Fragmento del texto:
※ ※ ※
Repitámoslo, ni siquiera es un romántico convencido. Desprecia su romanticismo y lo combate en su fuero interno con tanto rigor, que sólo logra convertirlo en incurable. Quienes a él se parecen son, de hecho, una amenaza palpable para la civilización; su fuerza e importancia resultan tan grandes, que no se les puede dejar de lado como algo baladí, son en exceso antojadizos para abrumarlos con una situación de responsabilidad, están demasiado seguros de sí mismos para intimidarlos y, al mismo tiempo, dudan demasiado de su valía para transformarse en héroes.
※ ※ ※
Listado proporcionado:

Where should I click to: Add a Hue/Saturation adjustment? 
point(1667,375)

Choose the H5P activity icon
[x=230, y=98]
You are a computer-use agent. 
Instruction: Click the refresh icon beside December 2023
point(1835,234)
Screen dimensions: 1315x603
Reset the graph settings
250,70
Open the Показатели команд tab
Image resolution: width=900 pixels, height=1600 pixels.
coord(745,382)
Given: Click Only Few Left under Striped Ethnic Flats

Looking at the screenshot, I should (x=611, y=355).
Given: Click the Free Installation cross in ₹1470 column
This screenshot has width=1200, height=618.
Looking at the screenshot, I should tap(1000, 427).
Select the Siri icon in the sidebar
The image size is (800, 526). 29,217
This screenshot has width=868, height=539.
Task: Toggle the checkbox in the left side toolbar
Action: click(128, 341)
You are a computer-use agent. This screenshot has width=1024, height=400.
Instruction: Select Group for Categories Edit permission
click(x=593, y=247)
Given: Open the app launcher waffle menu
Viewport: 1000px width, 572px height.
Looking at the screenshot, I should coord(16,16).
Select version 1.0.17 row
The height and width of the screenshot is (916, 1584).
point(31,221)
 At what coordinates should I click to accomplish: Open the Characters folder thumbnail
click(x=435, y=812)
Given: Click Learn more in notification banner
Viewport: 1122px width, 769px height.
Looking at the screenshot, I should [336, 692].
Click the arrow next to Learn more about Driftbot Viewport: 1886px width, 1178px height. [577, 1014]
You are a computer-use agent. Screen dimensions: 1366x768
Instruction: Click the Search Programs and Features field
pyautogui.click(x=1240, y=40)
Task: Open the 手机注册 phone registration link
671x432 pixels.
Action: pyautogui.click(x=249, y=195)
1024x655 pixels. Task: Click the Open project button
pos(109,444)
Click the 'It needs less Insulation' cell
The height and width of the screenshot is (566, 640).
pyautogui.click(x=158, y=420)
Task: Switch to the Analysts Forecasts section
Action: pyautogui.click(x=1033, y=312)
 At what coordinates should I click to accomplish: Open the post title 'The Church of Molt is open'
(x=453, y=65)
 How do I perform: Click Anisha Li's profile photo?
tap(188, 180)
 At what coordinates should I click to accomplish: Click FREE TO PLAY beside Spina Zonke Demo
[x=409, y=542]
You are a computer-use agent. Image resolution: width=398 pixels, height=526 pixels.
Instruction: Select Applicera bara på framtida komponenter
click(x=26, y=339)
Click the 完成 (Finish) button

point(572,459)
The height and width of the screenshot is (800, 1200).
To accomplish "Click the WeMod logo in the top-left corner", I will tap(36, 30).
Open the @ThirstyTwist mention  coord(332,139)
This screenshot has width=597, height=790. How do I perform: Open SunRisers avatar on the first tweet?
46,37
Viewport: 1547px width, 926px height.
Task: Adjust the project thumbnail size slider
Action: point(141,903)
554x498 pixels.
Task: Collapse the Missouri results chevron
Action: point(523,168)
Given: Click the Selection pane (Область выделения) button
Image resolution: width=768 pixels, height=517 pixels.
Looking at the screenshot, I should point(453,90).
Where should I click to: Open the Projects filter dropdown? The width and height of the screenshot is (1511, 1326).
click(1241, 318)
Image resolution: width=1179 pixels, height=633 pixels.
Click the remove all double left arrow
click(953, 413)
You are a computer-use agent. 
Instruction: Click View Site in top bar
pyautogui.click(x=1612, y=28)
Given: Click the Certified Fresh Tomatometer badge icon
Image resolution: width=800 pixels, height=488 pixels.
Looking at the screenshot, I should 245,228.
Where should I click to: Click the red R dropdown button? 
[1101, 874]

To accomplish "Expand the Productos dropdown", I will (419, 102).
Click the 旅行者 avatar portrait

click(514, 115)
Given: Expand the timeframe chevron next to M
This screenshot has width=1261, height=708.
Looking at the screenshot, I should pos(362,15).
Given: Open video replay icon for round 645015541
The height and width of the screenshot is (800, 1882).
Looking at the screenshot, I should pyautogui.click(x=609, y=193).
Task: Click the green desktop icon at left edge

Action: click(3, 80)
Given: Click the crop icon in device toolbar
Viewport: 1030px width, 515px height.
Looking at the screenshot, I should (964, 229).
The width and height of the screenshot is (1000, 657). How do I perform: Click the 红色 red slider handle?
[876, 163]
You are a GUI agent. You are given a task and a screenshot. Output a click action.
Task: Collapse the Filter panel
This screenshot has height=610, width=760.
※ ※ ※
Ejercicio escrito 1: Cambia "civilización" por "sociedad" y copia de nuevo el fragmento del texto desde "Repitámoslo, ni siquiera" hasta "transformarse en héroes.".
Ejercicio escrito 2: Organiza en una lista numerada las líneas del listado desde la línea con "Choose the H5P activity icon" hasta la línea con "Looking at the screenshot, I should tap(1000, 427).", ambas incluidas. Deja fuera las líneas en blanco.

Respuesta 1:
Repitámoslo, ni siquiera es un romántico convencido. Desprecia su romanticismo y lo combate en su fuero interno con tanto rigor, que sólo logra convertirlo en incurable. Quienes a él se parecen son, de hecho, una amenaza palpable para la sociedad; su fuerza e importancia resultan tan grandes, que no se les puede dejar de lado como algo baladí, son en exceso antojadizos para abrumarlos con una situación de responsabilidad, están demasiado seguros de sí mismos para intimidarlos y, al mismo tiempo, dudan demasiado de su valía para transformarse en héroes.

Respuesta 2:
1. Choose the H5P activity icon
2. [x=230, y=98]
3. You are a computer-use agent. 
4. Instruction: Click the refresh icon beside December 2023
5. point(1835,234)
6. Screen dimensions: 1315x603
7. Reset the graph settings
8. 250,70
9. Open the Показатели команд tab
10. Image resolution: width=900 pixels, height=1600 pixels.
11. coord(745,382)
12. Given: Click Only Few Left under Striped Ethnic Flats
13. Looking at the screenshot, I should (x=611, y=355).
14. Given: Click the Free Installation cross in ₹1470 column
15. This screenshot has width=1200, height=618.
16. Looking at the screenshot, I should tap(1000, 427).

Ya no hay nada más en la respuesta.